Aim of the exercise: Find every line in the records below that contains the word "warning", and copy each of those lines.

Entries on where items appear
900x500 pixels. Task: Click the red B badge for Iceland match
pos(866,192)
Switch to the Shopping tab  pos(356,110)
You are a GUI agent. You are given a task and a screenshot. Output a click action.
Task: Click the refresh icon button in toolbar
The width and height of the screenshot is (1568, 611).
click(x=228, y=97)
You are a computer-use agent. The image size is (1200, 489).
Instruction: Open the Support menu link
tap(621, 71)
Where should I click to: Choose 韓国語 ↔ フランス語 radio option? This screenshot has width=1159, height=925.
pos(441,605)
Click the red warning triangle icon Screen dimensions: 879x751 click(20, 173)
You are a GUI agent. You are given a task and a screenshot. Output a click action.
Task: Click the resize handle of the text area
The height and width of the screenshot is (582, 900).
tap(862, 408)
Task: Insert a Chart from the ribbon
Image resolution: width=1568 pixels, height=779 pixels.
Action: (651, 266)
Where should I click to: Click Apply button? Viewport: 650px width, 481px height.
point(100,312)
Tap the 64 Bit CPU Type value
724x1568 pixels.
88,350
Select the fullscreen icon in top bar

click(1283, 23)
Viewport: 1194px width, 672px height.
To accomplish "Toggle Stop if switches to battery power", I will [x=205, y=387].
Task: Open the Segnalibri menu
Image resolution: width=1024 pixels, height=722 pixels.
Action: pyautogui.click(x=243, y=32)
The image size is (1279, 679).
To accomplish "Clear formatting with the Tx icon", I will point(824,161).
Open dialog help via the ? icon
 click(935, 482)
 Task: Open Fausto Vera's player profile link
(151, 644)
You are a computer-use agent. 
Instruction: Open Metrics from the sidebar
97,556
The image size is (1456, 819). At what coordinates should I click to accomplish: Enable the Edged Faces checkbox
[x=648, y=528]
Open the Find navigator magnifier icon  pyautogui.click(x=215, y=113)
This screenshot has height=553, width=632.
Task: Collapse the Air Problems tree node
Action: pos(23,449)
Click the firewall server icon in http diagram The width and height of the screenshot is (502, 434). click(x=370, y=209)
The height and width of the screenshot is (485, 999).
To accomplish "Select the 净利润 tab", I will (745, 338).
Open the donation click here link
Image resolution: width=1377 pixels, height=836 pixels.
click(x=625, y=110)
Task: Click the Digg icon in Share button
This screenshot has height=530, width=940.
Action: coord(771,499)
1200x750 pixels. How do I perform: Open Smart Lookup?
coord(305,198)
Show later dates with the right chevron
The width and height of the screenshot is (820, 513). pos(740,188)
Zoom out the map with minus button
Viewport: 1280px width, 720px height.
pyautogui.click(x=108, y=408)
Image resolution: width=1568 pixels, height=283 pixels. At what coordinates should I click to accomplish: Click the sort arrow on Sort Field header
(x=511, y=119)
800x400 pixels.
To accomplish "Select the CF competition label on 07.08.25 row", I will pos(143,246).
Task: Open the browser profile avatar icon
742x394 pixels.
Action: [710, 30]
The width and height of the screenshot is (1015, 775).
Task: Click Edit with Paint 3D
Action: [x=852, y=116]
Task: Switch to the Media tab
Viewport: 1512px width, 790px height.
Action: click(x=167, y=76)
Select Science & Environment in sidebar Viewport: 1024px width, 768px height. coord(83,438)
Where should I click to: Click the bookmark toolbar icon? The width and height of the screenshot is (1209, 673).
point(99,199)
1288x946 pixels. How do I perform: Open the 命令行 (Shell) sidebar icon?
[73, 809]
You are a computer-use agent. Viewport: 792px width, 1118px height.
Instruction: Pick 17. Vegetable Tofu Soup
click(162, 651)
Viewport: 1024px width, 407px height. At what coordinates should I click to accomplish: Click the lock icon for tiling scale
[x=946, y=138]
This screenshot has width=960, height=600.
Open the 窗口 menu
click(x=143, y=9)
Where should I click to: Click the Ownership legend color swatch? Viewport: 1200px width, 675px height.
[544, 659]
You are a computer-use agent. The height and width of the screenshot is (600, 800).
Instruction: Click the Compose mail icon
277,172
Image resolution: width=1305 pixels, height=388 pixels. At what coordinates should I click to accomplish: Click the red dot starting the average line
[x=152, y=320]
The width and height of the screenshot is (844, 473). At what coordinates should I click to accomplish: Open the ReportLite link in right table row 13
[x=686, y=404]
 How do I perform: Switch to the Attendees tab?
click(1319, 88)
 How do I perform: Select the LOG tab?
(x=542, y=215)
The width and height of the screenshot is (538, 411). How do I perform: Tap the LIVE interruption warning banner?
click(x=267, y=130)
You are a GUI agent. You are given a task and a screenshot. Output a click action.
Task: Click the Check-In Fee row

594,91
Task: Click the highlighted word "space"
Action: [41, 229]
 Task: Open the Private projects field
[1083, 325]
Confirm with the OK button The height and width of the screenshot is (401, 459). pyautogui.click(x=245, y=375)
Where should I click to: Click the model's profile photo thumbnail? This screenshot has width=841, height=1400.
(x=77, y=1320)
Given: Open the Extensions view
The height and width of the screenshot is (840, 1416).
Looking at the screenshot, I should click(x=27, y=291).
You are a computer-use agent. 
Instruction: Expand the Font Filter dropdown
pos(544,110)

Response to the exercise:
Click the red warning triangle icon Screen dimensions: 879x751 click(20, 173)
The width and height of the screenshot is (538, 411). How do I perform: Tap the LIVE interruption warning banner?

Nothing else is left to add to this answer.